It's a fairly long post, so I here's a summary of what we're going to cover.

  • When SharePoint recycles every night, the first person in next experiences very slow page loads
  • Setting a scheduled task to "warm-up" SharePoint after this happens dramatically improves those first page loads
  • If you have client side code calling APIs (REST or CSOM), those APIs need to be warmed up too
  • You can configure IIS to have SharePoint recycle at a predictable time every night, and then warm up right after that

If you've ever been the first one to hit a site in SharePoint on premises, or gone back in after an IISReset recycle of your SharePoint servers, you know that the first page load can take a very long time.  This is because IIS (which SharePoint is running on top of) and ASP.NET Just-In-Time compiler creates native images of the ASP.NET code.

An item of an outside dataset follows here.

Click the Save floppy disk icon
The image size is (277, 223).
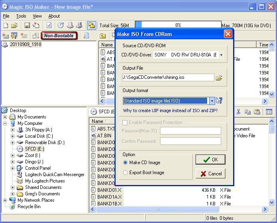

The reason you may experience this first thing each day is that the IIS App pools recycle every night.  The next person to access each site after this causes the JIT compilation and delay.  You can easily see what this looks like by simply doing an IISReset on the SharePoint WFE(s) and hitting the site with the browsers Developer Toolbar (press F12 in the browser) open on the Network tab.  I used our Envision Shakespeare Company dev reference site (https://shakespearedev.envisionit.com) to test this, and got the results below.

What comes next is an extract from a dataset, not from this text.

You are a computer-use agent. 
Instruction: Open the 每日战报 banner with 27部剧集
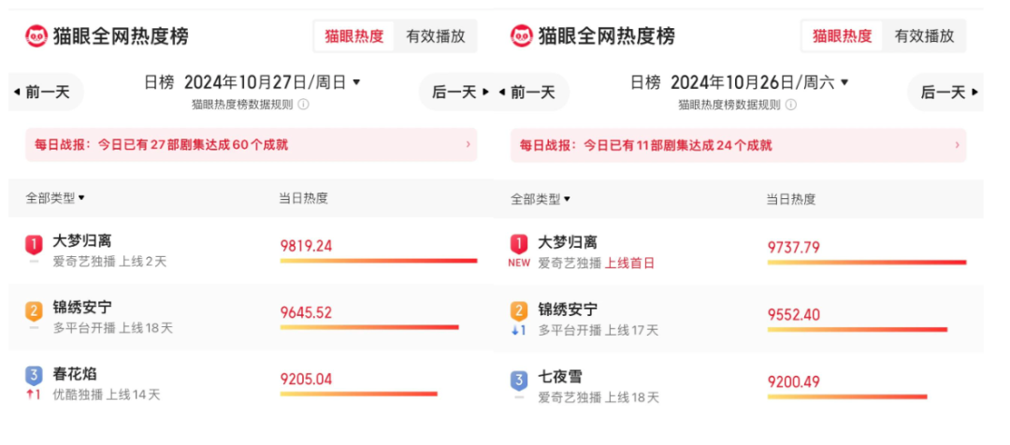252,145
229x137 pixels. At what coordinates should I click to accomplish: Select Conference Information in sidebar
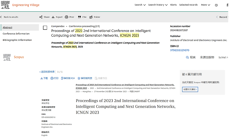16,34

What this shows is that the time to first byte (TTFB, which is a measure of how long it takes to process the page on the server) was 59.18 seconds.  I don't know about you, but that's an awfully long time to wait for a page.  And then the page rendered, but the rotator and rollups didn't show up for another 14 seconds after that (they are loaded client-side).

How does this compare to a normal page load?  That is shown below.  The TTFB was 1.93 seconds, and the rollups took another 1.18 seconds.  The dev server (or more specifically its SQL Server) is somewhat overloaded, but still a dramatically different time.


So how do we solve for this?  If you search for SharePoint warm-up scripts, you'll get lots of possible solutions.  The basic premise is to have something invoke a web request against each site on the farm.  I'm a fan of PowerShell, so I used a script from https://sharepointobservations.wordpress.com/2014/02/21/sharepoint-2013-warm-up-script.  It basically iterates through each web application on the server, and then iterates through each site collection within.  It executes a web request against each site collection, which "warms it up".

If you look at my first timings above, you'll see that not only did the page take 59 seconds to initially load, but then the rollups took another 14 seconds.  The reason for this is they are built with client-side code that calls the SharePoint REST APIs, which are another part of the site that needs to be warmed up.  To address this, we use the warmup-extrasites.txt file that is also supported.  Here we can list the REST end points we know we'll need, and get them warmed up too.  In our example this file has the following in it.

https://shakespearedev.envisionit.com/_api/search/query?QueryTemplatePropertiesUrl=%27spfile://webroot/queryparametertemplate.xml%27&querytext=%27(IsDocument:"True" OR contentclass:"STS_ListItem") %27&rowlimit=1

This is just one of the REST calls that get executed by the home page., but once we've warmed the one end point up, it's good to go for all of them.

The last thing to work out is when to run our scheduled task to do the warm-up.  If you dig into the depths of IIS, you'll see that the app pool settings for your site define one or more app pool recycle times.


While you could go through each app pool manually and set the recycle time, we can again leverage PowerShell to set this for all the app pools. It is actually fairly easy, and is a single line of PowerShell for each app pool.  For our test site, this consists of the following.

Import-Module WebAdministration

Set-ItemProperty -Path "IIS:\AppPools\SharePoint - shakespearedev.envisionit.com443" -Name Recycling.periodicRestart.schedule -Value @@{value="02:00"}


Once we've done this for each of our app pools, we can set a scheduled task to run our warm-up script just after this recycle time.